Goldsmith would not be surprised to see the stock touch $270 a share in the next 3 years.
Analysts bullish on Cogeco
In Canada, telecom related stocks have struggled for a range of factors — including their attractiveness in this interest rate environment and concerns over competition.
But Cogeco shares popped after the company’s recent earnings report, with analysts reacting quite positively to the performance.
Bank of America’s research team offered up a rare double upgrade — increasing its view on the stock from an underperform to a buy. BofA believes the shares could climb to $65.

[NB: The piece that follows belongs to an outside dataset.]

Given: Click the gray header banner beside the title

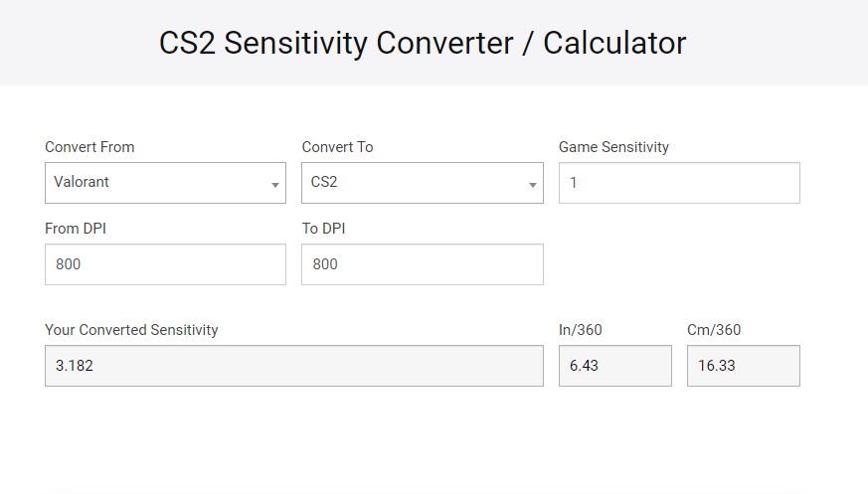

I spoke with the CEO, Frédéric Perron, about the changing sentiment surrounding Cogeco’s stock.
In his opinion, there are three things to like about the Cogeco story.
First, as a mid-sized player, the opportunity to grow is greater compared to some of its peers.
Second, the company is unique within Canada’s telecom landscape, in being a cross-border business. Its cable and internet operations extend to 13 states, including New York, Ohio and Florida.
And third, Cogeco has now officially rolled out its wireless offering. They started recently in the U.S. and remain in discussions to launch in Canada.
As Perron explains it, that will allow the company to bundle its existing offerings with its wireless services.
The bull case for Johnson & Johnson
While there has been a huge appetite for certain drug stocks recently — weight loss drugmakers Novo Nordisk and Eli Lilly come to mind — shares of Johnson & Johnson have struggled.
The stock has lost close to 10% of its value in the past year.
But following J&J’s latest earnings report, RBC Capital Markets analyst Shagun Singh Chadha is quite upbeat on the company.
She’s been covering J&J for nearly two decades and notes that the stock is currently trading at the lower end of its historical multiple.
In her opinion, there have been several overhangs weighing down the shares, including worries over patent expiration of its Stelara drug and ongoing litigation tied to the talc cancer lawsuits.
These are all very legitimate concerns, but in Chadha’s view, they distract from some of the other things happening at J&J.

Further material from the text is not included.